DO THIS: Repeat the lines of the records starting at the line containing "You are a computer-use" and ending at the line containing "coord(262,307)", with both of those lines included. Leave the pictures out.

SUPPLIED DATA:
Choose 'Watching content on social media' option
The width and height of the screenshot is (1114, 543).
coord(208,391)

==

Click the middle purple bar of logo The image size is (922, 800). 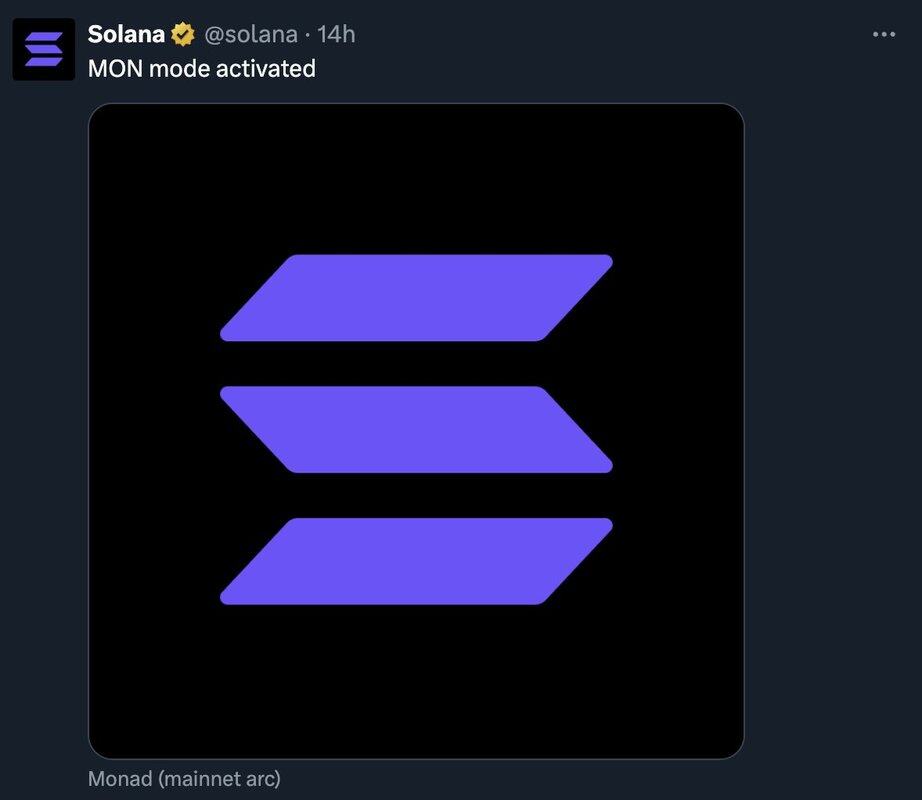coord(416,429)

---

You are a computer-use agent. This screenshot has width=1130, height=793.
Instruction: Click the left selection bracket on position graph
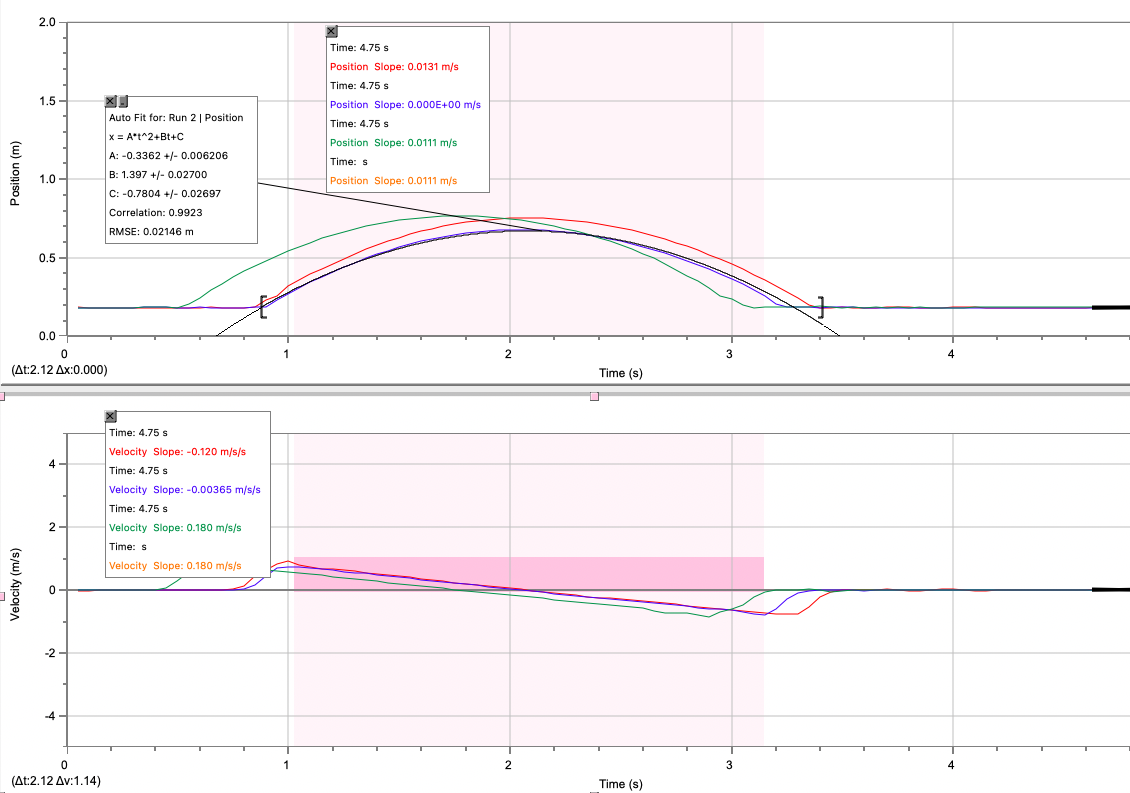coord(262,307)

RESULT FOR THIS EXERCISE:
You are a computer-use agent. This screenshot has width=1130, height=793.
Instruction: Click the left selection bracket on position graph
coord(262,307)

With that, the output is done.